The records counts show how many records were parsed from the payload (received), how many records were successfully transformed into Clues and published to the message queue (accepted), and how many records were not accepted (rejected).
The Submitter fails fast. I.e., if you posted 100 thousand records in the same batch, and the record number 255 didn't have a property needed to create an Origin Entity Code, the submitter will not check the remaining 99745 records and will return a "Bad Request" with: received - 100000, accepted - 254, rejected - 99746. Also, the errors
collection will contain information about the problematic record, so you will easily localize the problem.
Request compression
You can speed up network communication with request compression. A 1Gb CSV file can usually be compressed to 200-250Mb, so you will not cross the response size limit and will send your data faster.

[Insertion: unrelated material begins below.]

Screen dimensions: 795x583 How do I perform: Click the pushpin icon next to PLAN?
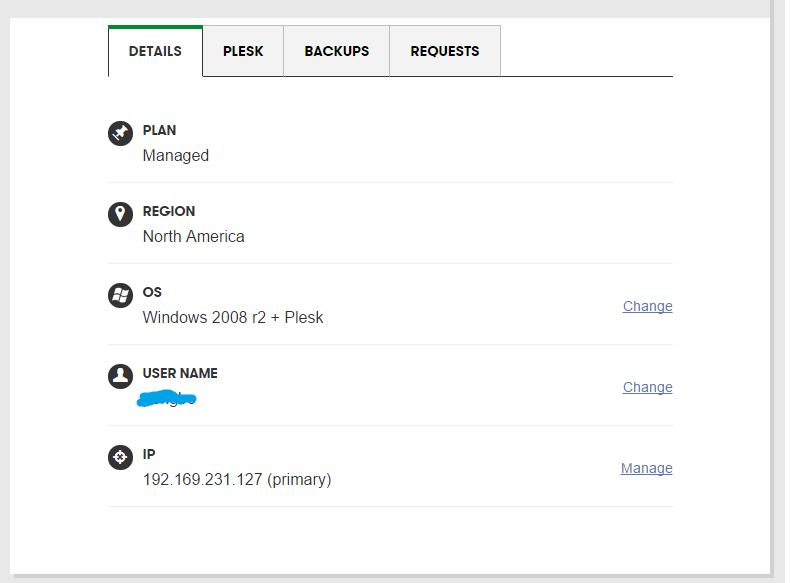pyautogui.click(x=120, y=133)
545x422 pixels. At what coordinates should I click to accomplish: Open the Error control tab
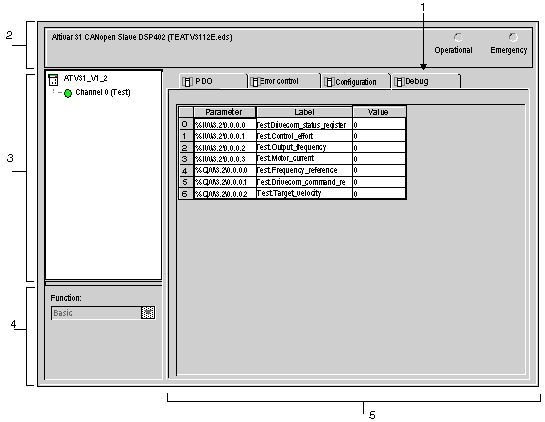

Here's a code sample of how to post compressed content using Python:
import gzip
import json
import requests
def post_batch(batch):
compressed_data = gzip.compress(json.dumps(batch).encode('utf-8'))
response = requests.post(
url='https://app.mycluedindomain.com/submitter/data?entity_type=/Test&origin_code=Test:UUID&vocab_prefix=test.demo&name=Name',
data=compressed_data,
headers={
"Authorization": f"Bearer {CLUEDIN_TOKEN}",
"Content-Encoding": "gzip",
"Content-Type": "application/json"
},
timeout=600)
try:
print(response.status_code, response.json())
except:
print(response.status_code, response.text)
Pros and cons
As it usually happens, the same feature can be an advantage or a disadvantage, depending on who uses it.
The main difference of the unofficial Submitter is that it simplifies data ingestion by skipping every feature that can be skipped on your way of ingesting data in CluedIn. If you have the Submitter configured, you just have one URL (not counting the query string parameters differences), and you can send any of your data to the same endpoint in almost the same way as you would send it to a standard CluedIn Ingestion Endpoint.
This approach makes life easier for a data engineer who needs to automate the ingestion of multiple datasets in CluedIn. You don't have to create endpoints in UI first, and you don't have to do the UI mapping.
For the same reason, a business user will prefer the standard CluedIn Ingestion Endpoints approach because all configuration happens in CluedIn UI with the ability to preview, automatically map properties to existing vocabularies, create missing vocabularies, etc.